The Terrorist Voting Block

Original Post

My Comment:

The Economist.com piece misses the point Bush was trying to make when he compared the current situation in Iraq to the Tet offensive. In the mythology of the American right, the Tet offensive means something completely different from Economist.com's definition of "A period when many concluded (correctly) that American troops and their local allies would eventually fail in Vietnam."

When he compares October in Iraq to the Tet offensive, Bush is trying to say the insurgency is in its dying throes, taking heavy, unsustainable losses. He thinks the rise in deaths is simply a propoganda effort by the insurgents. He's saying that Americans should not turn against the war like they did in Vietnam. He's saying that victory is within America's grasp if only voters find the moral courage to prevent liberals and congressional Democrats from stabbing the war effort it in the back.

The right believes that the Tet offensive represents the moment when American public opinion about the war became completely detached from the reality of the situation on the ground in Vietnam. They think the American people were simply wrong in their assessment of the war as unwinnable. Under Bush's analogy, if the American people turn against the Iraq war now, they will repeat their mistake of 1968, betraying the war effort on the eve of victory. According to the right-wing narrative, the "fact" that the Tet offensive was a tactical victory for the U.S. just goes to show how the war effort was stabbed in the back by eroding support on the home front.

The perception of the Tet offensive as an American "victory" shows just how perverse and unrealistic the American obsession with body counts and trying to kill all the Communists really was. The N. Vietnamese/Vietcong body count in the battle was irrelevent to the outcome of the war. What was important was the perception. The Tet offesive, especially the attack on the embassy, showed just how vulnerable America was. It showed that the U.S. was not going to win easily, and since the U.S. was not willing to win "the hard way," (huge numbers of troops, economic mobilization, nuclear weapons) it meant America would eventually go down to defeat.

Americans who turned against the war after Tet were not stupid or foolish; it was they who recognized the facts on the ground, not the right. They saw that the U.S. could not win against an enemy so determined that it would accept enormous casualties to achieve psychological, propoganda, and minor tactical victories.

The right is correct to argue that the U.S. could have won in Vietnam. Sure it could have - if America was willing to send hundreds of thousands more troops, fully mobilize its society, and utilize its arsenal of nuclear weapons, no country the size of Vietnam could stand in its way. But that's where the right misses the point.

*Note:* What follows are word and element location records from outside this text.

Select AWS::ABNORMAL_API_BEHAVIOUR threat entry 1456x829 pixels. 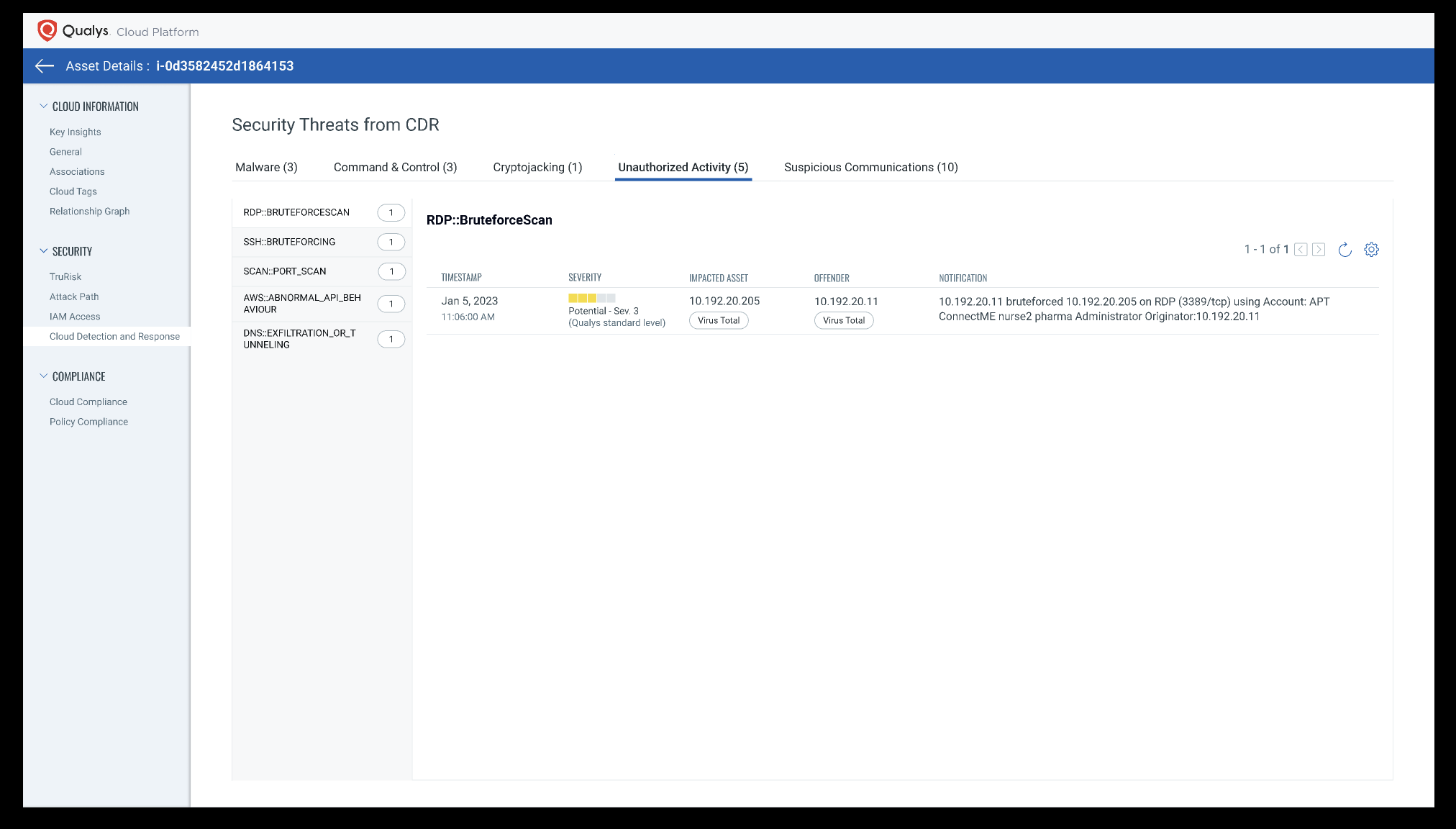point(302,303)
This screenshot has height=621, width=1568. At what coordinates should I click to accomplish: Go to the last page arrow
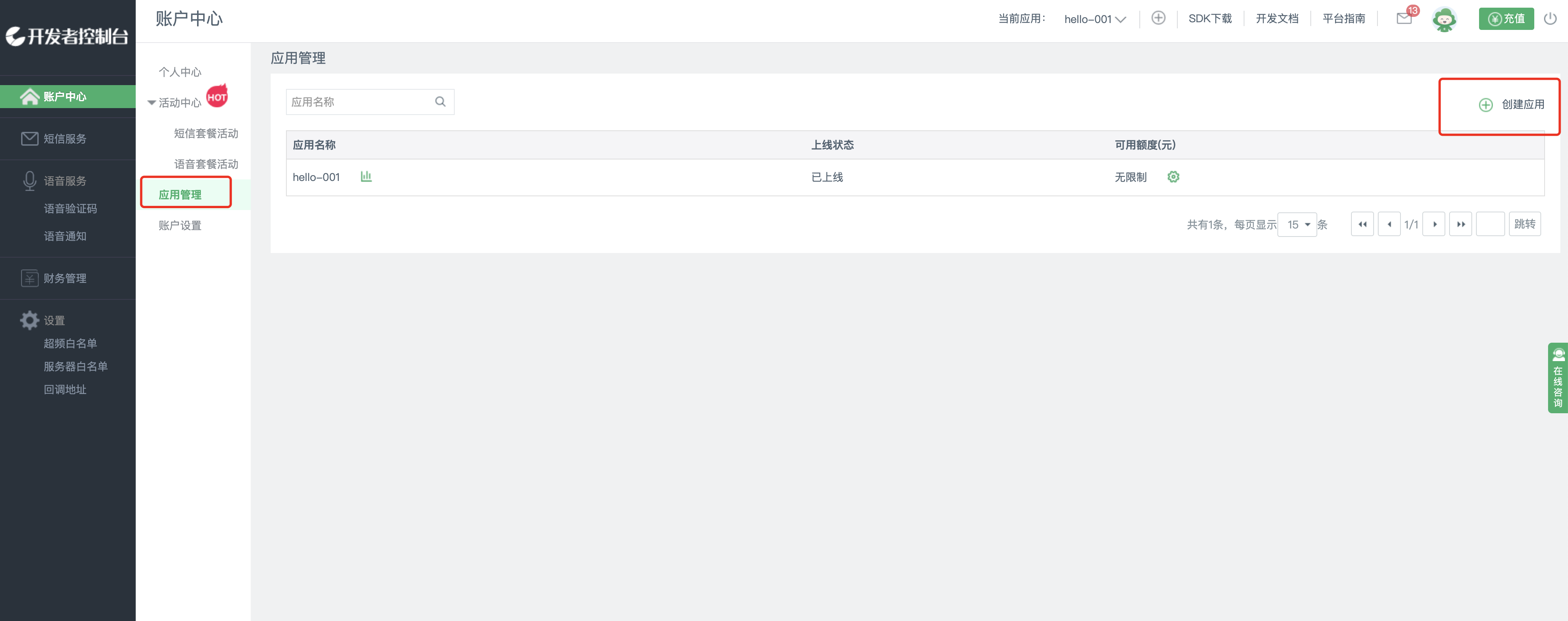point(1460,224)
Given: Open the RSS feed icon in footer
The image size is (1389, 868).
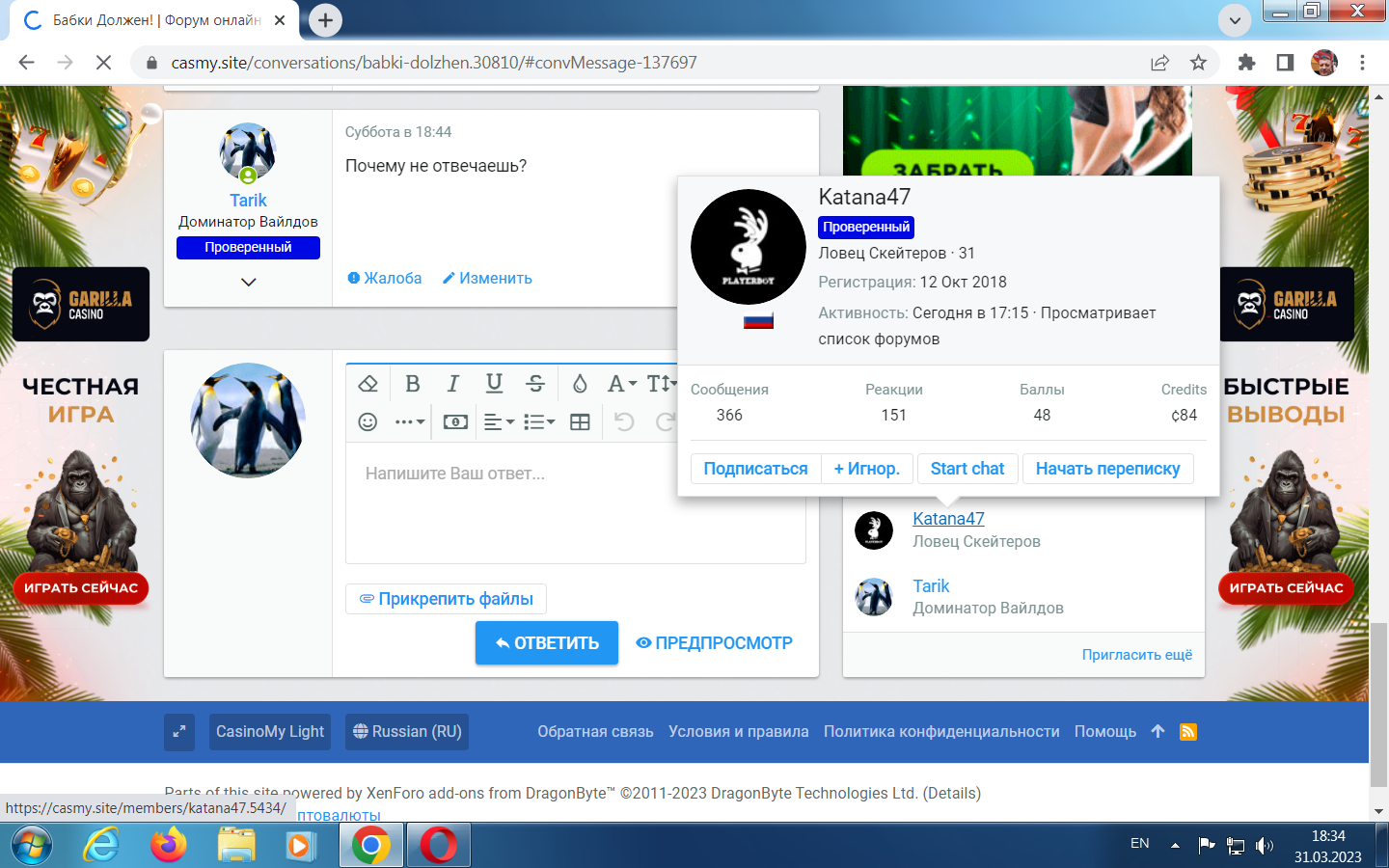Looking at the screenshot, I should (1188, 732).
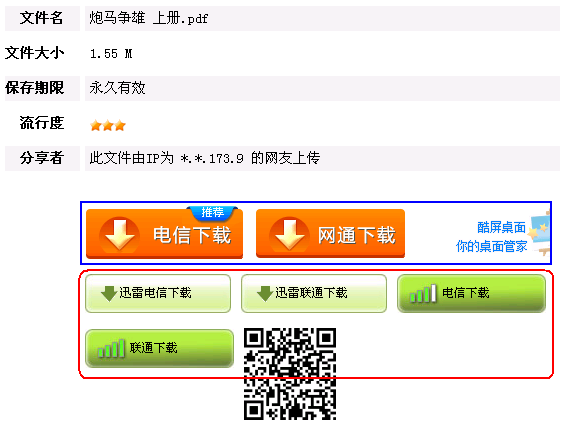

The objective of Vietnam - like that of Iraq - was to win cheaply and easily. Of course, every political and military leader going into a war wants to win quickly and easily. But going to war with that expectation - and an unwillingness or inability to step up the effort - is the height of arrogance and stupidity. Such unrealistic expectations demonstrate the failure of leadership. No smart leader should go to war without thinking it is crucial to do so. A President who is not willing to do whatever it takes to win the war he is fighting should not be fighting it. If you're not willing to do whatever it takes, how important can it really be?

There's a reason why modern war is supposed to be the last resort - desperation allows you to unleash your full potential and fight with full resolve. The Tet offensive exposed the difference in resolve between the two sides. The Vietnamese were willing to do anything for a chance at victory. The Americans were willing to send thousands of poor and minority draftees to die in the jungle to prolong the life of a failed experiment for a few years. After Tet, the American people saw what it would take to win the war, and realized they had been lied to. The war couldn't be won by a few hundred thousand relatively untrained and socioeconomically disadvantaged draftees. It would require some effort. It was not going to be easy.

Neither is Iraq. Bush's greatest failure in the lead-up to the war wasn't the weapons of destruction mess or the lack of an exit strategy or even the total disregard for the idea or war as a last resort. No, it was his inability to convince even himself that this war was important enough to fight correctly: with overwhelming force, clear objectives, and a commitment to get it right. The American people are right to ask, as they did in 1968: "If the enemy wants to win so much more than our government does - if they have so much more will to fight - if they are making sacrifices our government never even asked us to make - why are we wasting our time, our money, and our soldiers' lives?"